9.               As already noticed, it is not the paternity that is in issue, but whether the act was committed by the accused, and if the act was committed by the accused, whether there was any consent on the part of the victim. Even assuming that the DNA test goes against the defacto complainant, that by itself may not be a ground to hold that the incident has not taken place as alleged by the victim. Sections 7 and 11 on which considerable reliance is placed by the learned counsel for the Petitioner, have no application to the facts of the case. They deal with different circumstances and situations altogether. The learned counsel try to contend that the effect of sexual assault is impregnation and therefore, DNA test is relevant. It is not such an act which is contemplated by Sections 7 and 11 as could be clear from the illustrations provided by these Sections. The argument based on Sections 7 and 11 is misconceived.

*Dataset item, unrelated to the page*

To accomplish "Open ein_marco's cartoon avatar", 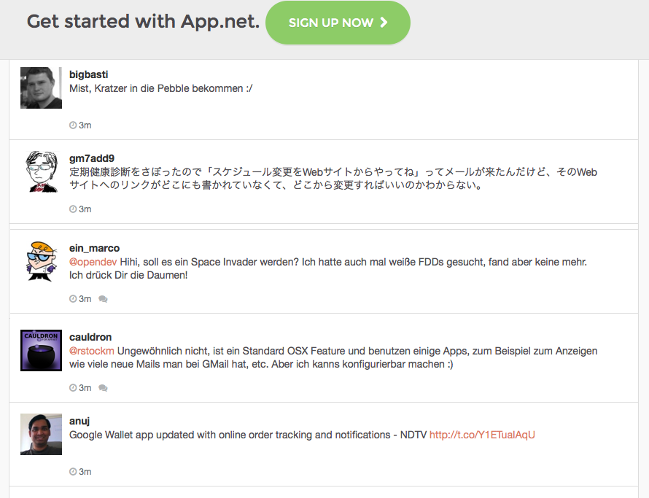I will 41,261.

10.           True, in the decisions reported in State of Kerala v. Ayoob [2005 (2) KLT 441], the court has indicated the relevance of the DNA test. In the decision reported in Krishan Kumar Malik v. State of Haryana [2011 (7) SCC 130], in paragraph 45, it is held as follows:

“45. We have also gone through the orders of dismissal passed by this Court in Crl MP No. 9646 on 15.06.2009 as also of the review Petition  dated 5.11.2009 filed by Smt. Hardevi.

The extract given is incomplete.